**AIM OF THE EXERCISE:**
Format the entries starting at the line containing "The width and height of the screenshot is (1920, 1080)." and ending at the line containing "coord(344,306)" as a JSON list of strings, one string per line, omitting blank lines.

**ENTRIES SHOWN:**
● ● ● ● ● ● ●

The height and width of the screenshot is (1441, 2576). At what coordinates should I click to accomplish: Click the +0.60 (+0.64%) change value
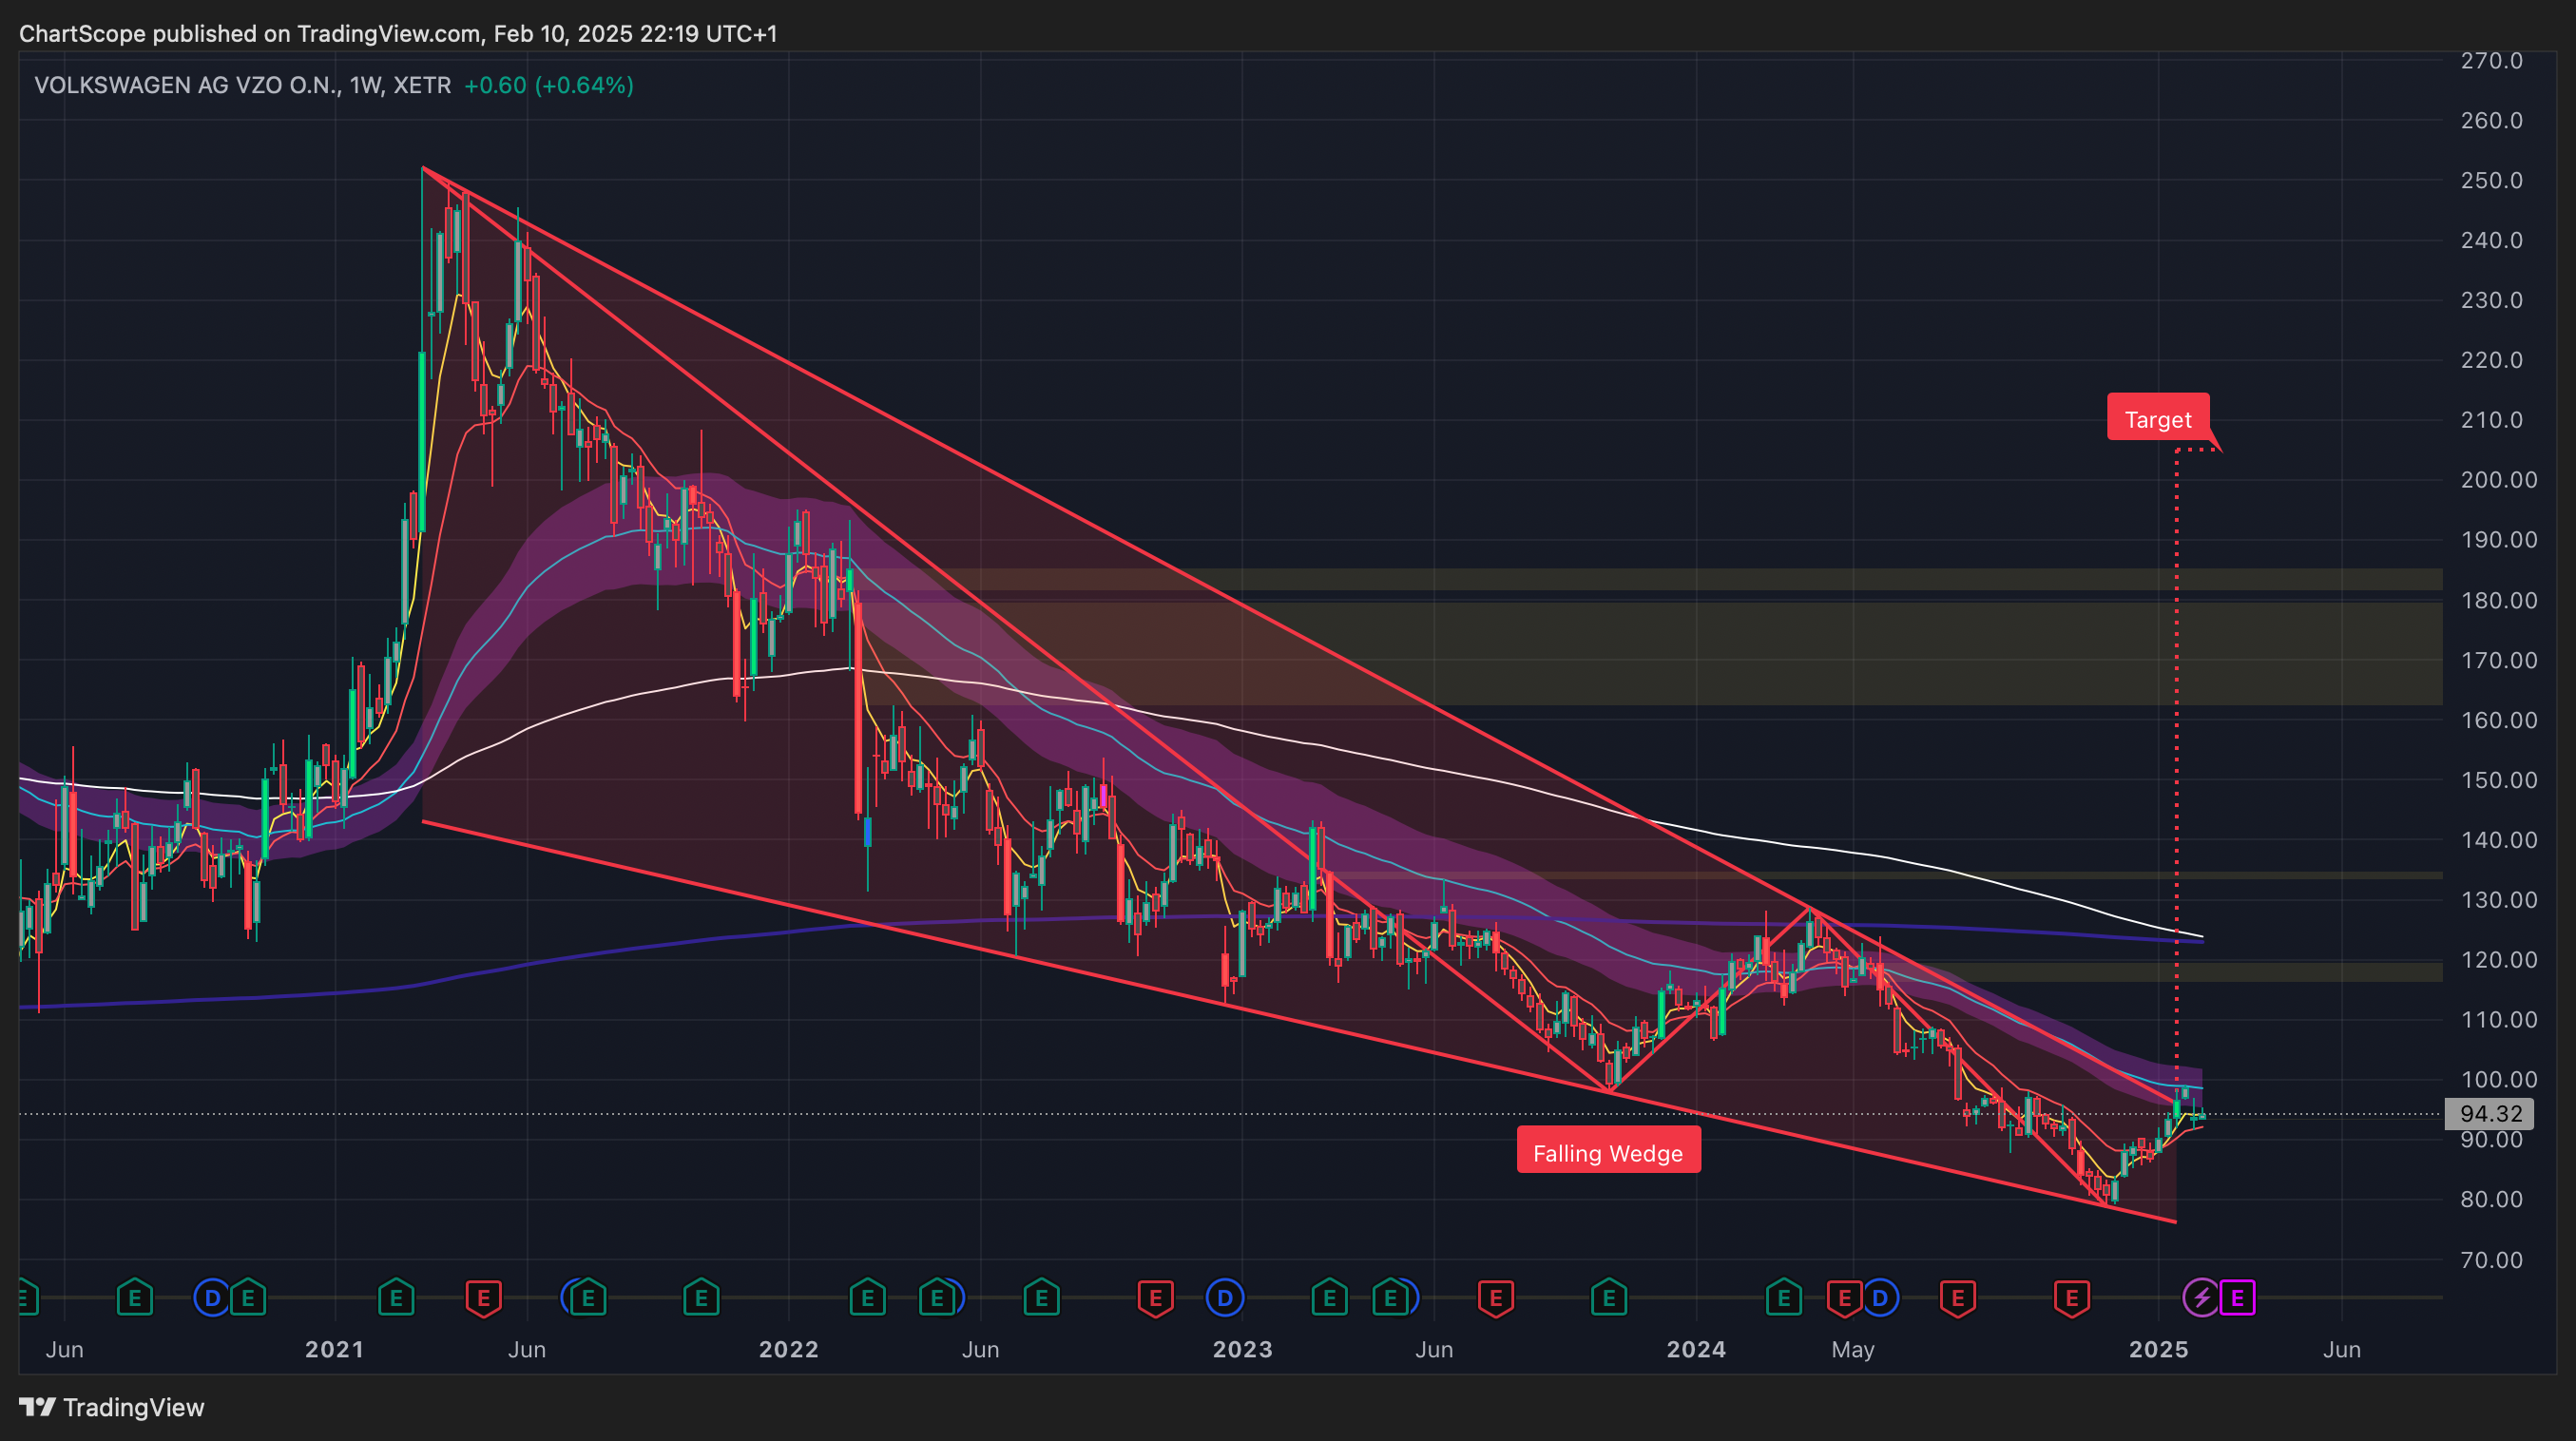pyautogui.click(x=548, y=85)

● ● ● ● ● ● ●

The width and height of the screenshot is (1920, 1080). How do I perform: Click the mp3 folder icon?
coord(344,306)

● ● ● ● ● ● ●

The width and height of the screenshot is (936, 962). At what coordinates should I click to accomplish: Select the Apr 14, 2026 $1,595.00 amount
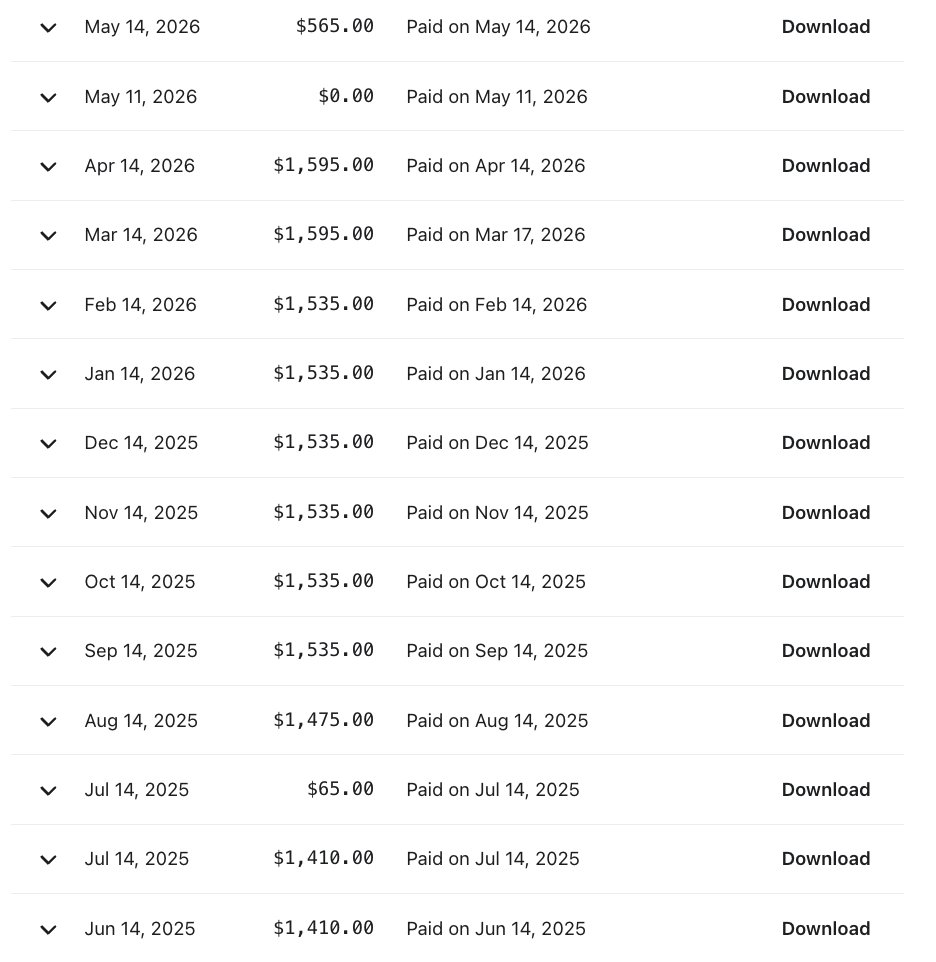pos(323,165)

● ● ● ● ● ● ●

**ANSWER FOR THE TASK:**
[
  "The width and height of the screenshot is (1920, 1080). How do I perform: Click the mp3 folder icon?",
  "coord(344,306)"
]